- [Exercise prompt]: From the line containing "The width and" through the last line below, copy every line exactly, leaving out the pictures.

────────────────────

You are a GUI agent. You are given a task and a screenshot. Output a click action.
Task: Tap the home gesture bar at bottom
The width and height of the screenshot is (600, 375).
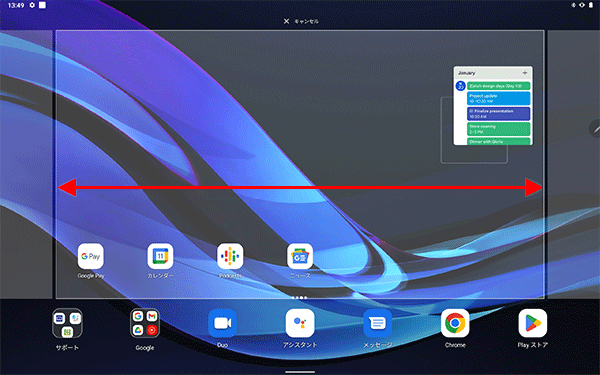(300, 372)
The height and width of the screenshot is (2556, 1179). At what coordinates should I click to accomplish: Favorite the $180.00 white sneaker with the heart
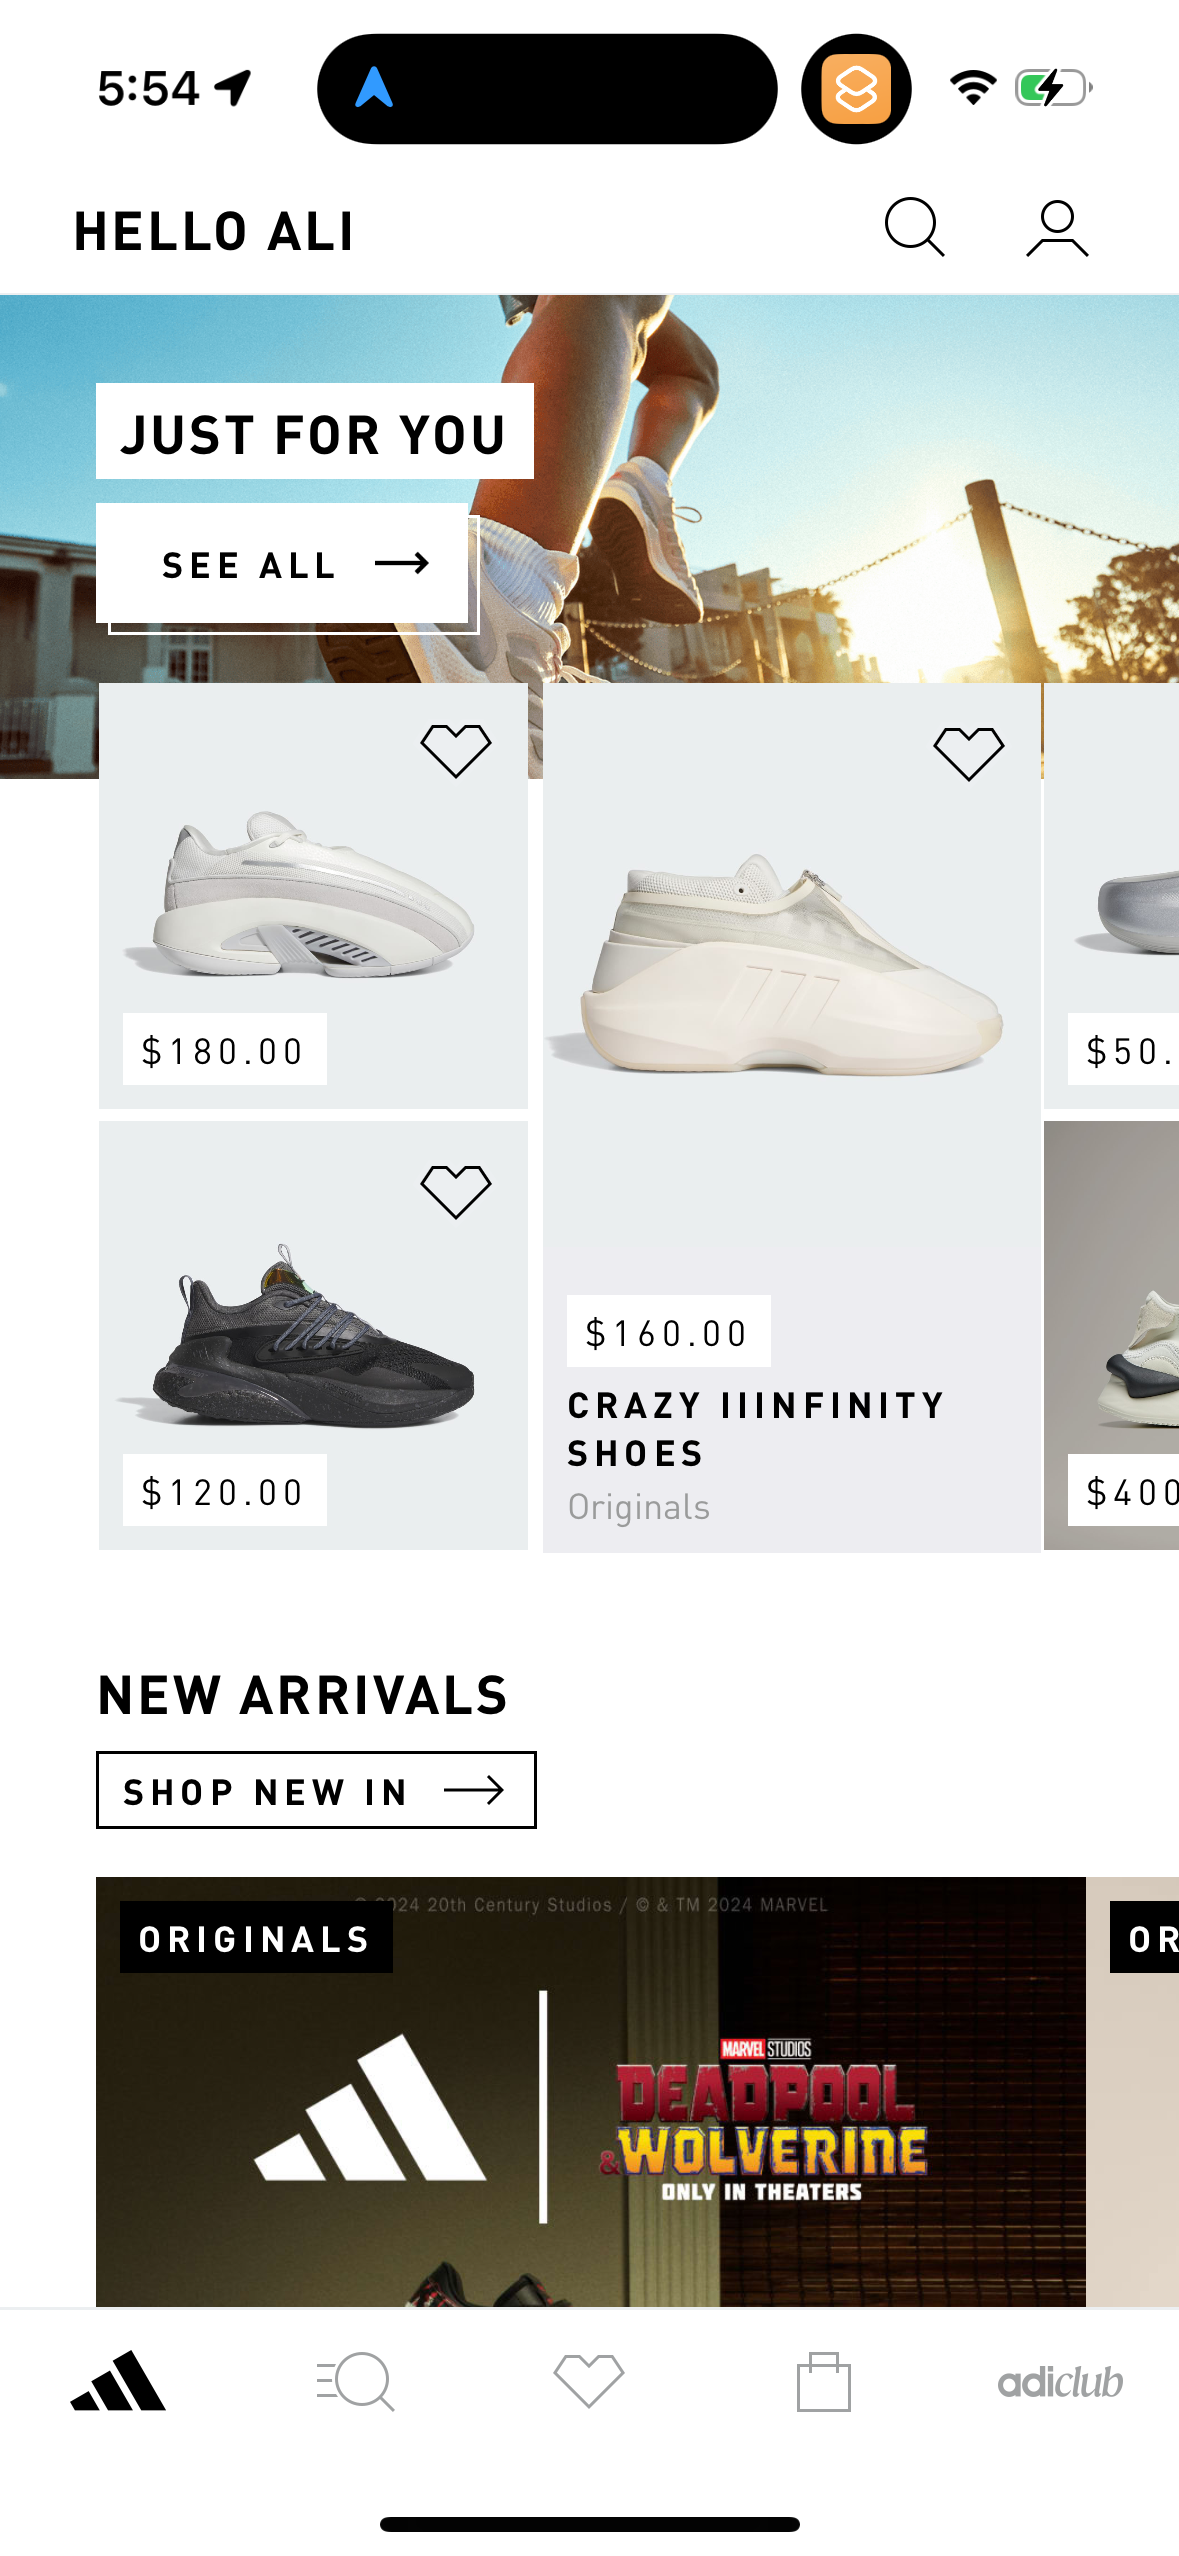[x=457, y=746]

────────────────────

- [Solved exercise]:
The width and height of the screenshot is (600, 375).
(300, 372)
The height and width of the screenshot is (2556, 1179). At what coordinates should I click to accomplish: Favorite the $180.00 white sneaker with the heart
[x=457, y=746]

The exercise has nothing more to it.